Пинский Анатолий Аркадьевич
Пинский Анатолий Аркадьевич
Педагог по образованию, основатель и затем директор Московской вальдорфской школы (1992-2005), советник министра образования РФ (2001-2003), создатель Московского ансамбля идишской песни «Дона» (2004), в настоящее время (2005) директор проектного образовательного центра Высшей школы экономики.

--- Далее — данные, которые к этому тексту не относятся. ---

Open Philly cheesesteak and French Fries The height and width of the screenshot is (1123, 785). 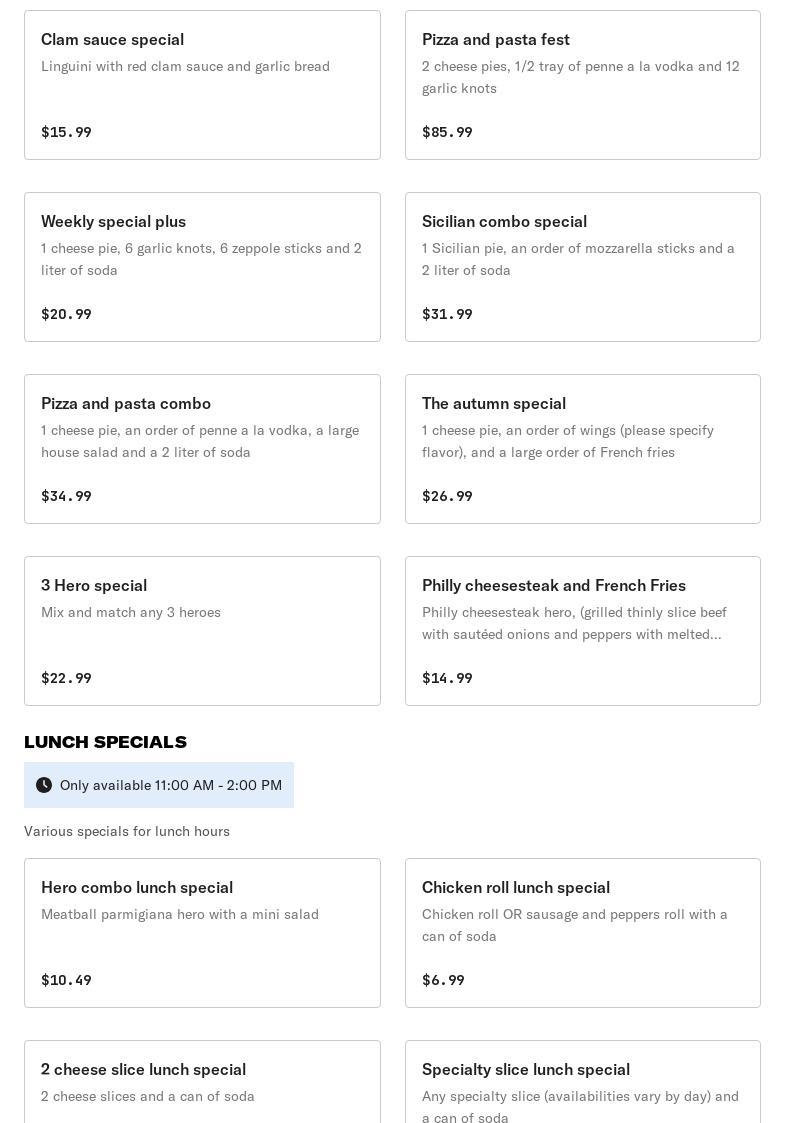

Впервые увидел Г.П. Щедровицкого на семинаре в Институте психологии (т.н. «давыдовский институт») Академии педнаук в 1978 г., а познакомился с ним лично и начал нередко общаться спустя шесть лет. Начало этому контакту положил А.М. Юркевич, тогда зам начальника ЦСКА, член семинара Щедровицкого в начале 80-х. В тот же период возникло сотрудничество с Ю.В. Громыко: мы вели методологизированный семинар в ЦСКА, затем стали проводить первые образовательные ОДИ. В начале 1985 г. был приглашен Георгием Петровичем в кружок и в т.н. «внутренний» семинар, который тогда шел на квартире С.В. Поливановой. По предложению ГП работал по тематике: аналитическая философия, феноменология, Витгенштейн, Гуссерль, игра как таковая. Тогда же возникло общение с О.И. Генисаретским. Участвовал в одной из ОДИ, проводимых ГП лично. Вышел из семинара в конце 1986 г.
Считаю, что ГП весьма значительно повлиял на формирование моего мышления и некоторых жизненных, ценностных установок. Некоторые методы, освоенные в рамках методологических семинаров и игр, применял в текущей работе над образовательными проектами.
Хотя методология ММК уступает масштабу и охвату личности самого основоположника, она является уникальным и интереснейшим феноменом философии и культуры в целом.
Однако ко всему этому кругу вопросов (о методологии ММК, о ее судьбах, содержании, значении и проч.) вполне можно отнести высказывание ГП, которое он как-то сделал на предмет моих попыток «объективации содержания» аналитической философии: «Толя, чего вы все пытаетесь найти какой-то псевдообъективный смысл в этой аналитической философии? Все пытаетесь объективировать ее какое-то культурное содержание и значение – как там, мол, было по существу. Я вам скажу: ничего там не было особенного, как, впрочем, и везде. Было скучно. И со всеми вашими сферами точно так же: скучно там, и все. А вот появился Витгенштейн, и стало не так скучно. А потом снова будет скучно. И иначе не бывает»…
Полагаю, что для методологии, в ее канонической версии 2-й половины ХХ в., был бы полезен некоторый метаморфоз: во-первых, во внутреннем изжитии «родовой травмы марксоидного происхождения» (Генисаретский) и, во-вторых, в становлении «мягкой» методологии, сохраняющей логическую четкость первоисточника, но снимающей изначальную жесткость методологического дискурса, особенно устного и поведенческого. Энтелехия свободы – ключевая и фундаментальная для этоса и содержания методологии – была в ее рамках раскрыта явно лишь в первоначальном и порой чуть в деформированном виде. Когда и кем подобный метаморфоз мог бы быть совершен – неизвестно.